Schneider Electric a donc choisi « non pas d'auditer ni de vérifier, mais de mobiliser » ses fournisseurs et sous-traitants pour qu'ils adhèrent au Pacte mondial de l'ONU et respectent ses dix principes. Ce critère est intégré au «baromètre société et environnement» de Schneider, l'objectif étant de passer de 5 % de fournisseurs inscrits au début de 2005 à 60 % à terme. Ils sont aujourd'hui 7 %. Le principe de réalité obligera d'ailleurs l'entreprise à examiner l'inscription à un équivalent du «Global compact» pour ses fournisseurs américains. Pour des raisons, notamment, politiques, les entreprises originaires des Etats-Unis n'ont jamais été signataires, jusqu'à présent, de ce programme.

Accords-cadres globaux

Autre approche retenue par une cinquantaine d'entreprises : la mise en oeuvre d'accords-cadres globaux, assurant à tous leurs salariés dans le monde des droits sociaux fondamentaux, et contraignant ou encourageant leurs fournisseurs et leurs sous-traitants à adopter tout ou partie de ces engagements (lire ci-contre). Il s'agit de sociétés d'origine européenne pour l'essentiel, les américaines n'ayant pas la même confiance dans le dialogue avec les syndicats.

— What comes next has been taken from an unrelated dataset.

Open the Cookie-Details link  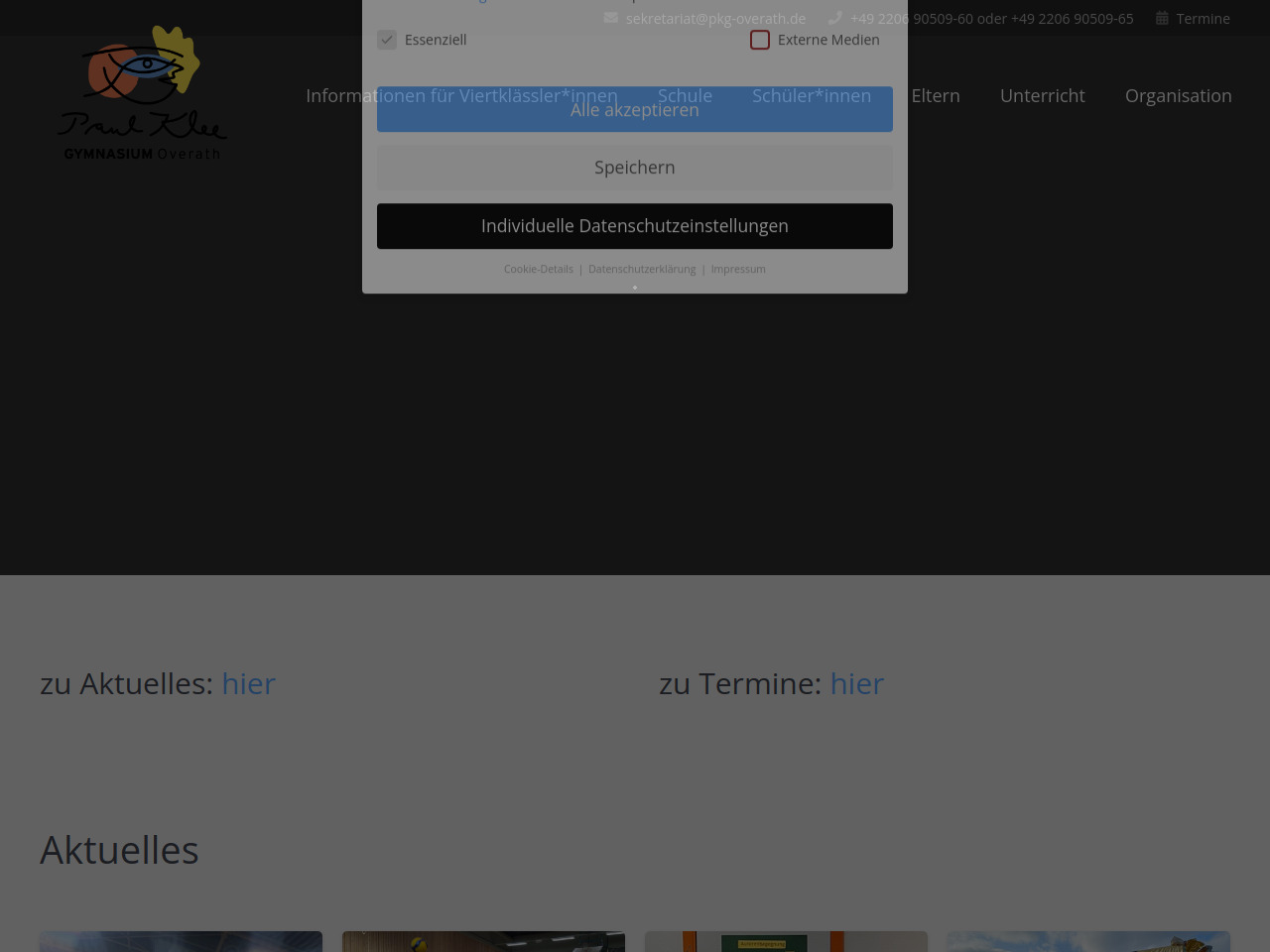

Parmi les sociétés d'origine française, Lafarge a suivi sur ce terrain Renault ou EDF (lire Entreprise & Carrières n° 734 et n° 749). En Allemagne, Volkswagen a fait partie des pionniers (lire p. 18). Ces dispositifs intègrent, dans le jeu de l'amélioration des pratiques, les partenaires sociaux au niveau international d'une fédération correspondant à leurs métiers, et, parfois, en interne avec ses représentants syndicaux des différents pays d'implantation.

Logique d'acteurs

« La mise en oeuvre des droits sociaux dépend d'une logique d'acteur ; on y parvient mieux quand il se trouve des gens dans l'entreprise pour les défendre, plaide-t-on, par exemple, à la CFDT. Notre problème n'est pas de contrôler, mais d'avoir un levier, un point d'appui pour faire évoluer les pratiques. » Mais si les confédérations sont bien conscientes d'avoir à répondre à cet enjeu international, les accords-cadres leur fournissent peut-être un modèle à l'européenne de régulation sociale de la mondialisation.

L'essentiel

1 Pour les entreprises socialement responsables, les fournisseurs et sous-traitants sont un facteur de risque important.

2 Les chartes sociales se sont multipliées, comme les audits de conformité s'y rapportant, notamment chez les fournisseurs des pays émergents. Ces contrôles sont rarement suffisants.

3 Une réflexion sur l'acte d'achat, et un engagement de long terme auprès des fournisseurs, en contrepartie d'évolutions de leurs pratiques, semblent plus prometteurs.

4 Une autre solution, encore rare, consiste à intégrer les partenaires sociaux dans une démarche RSE, autour d'accords-cadres internationaux.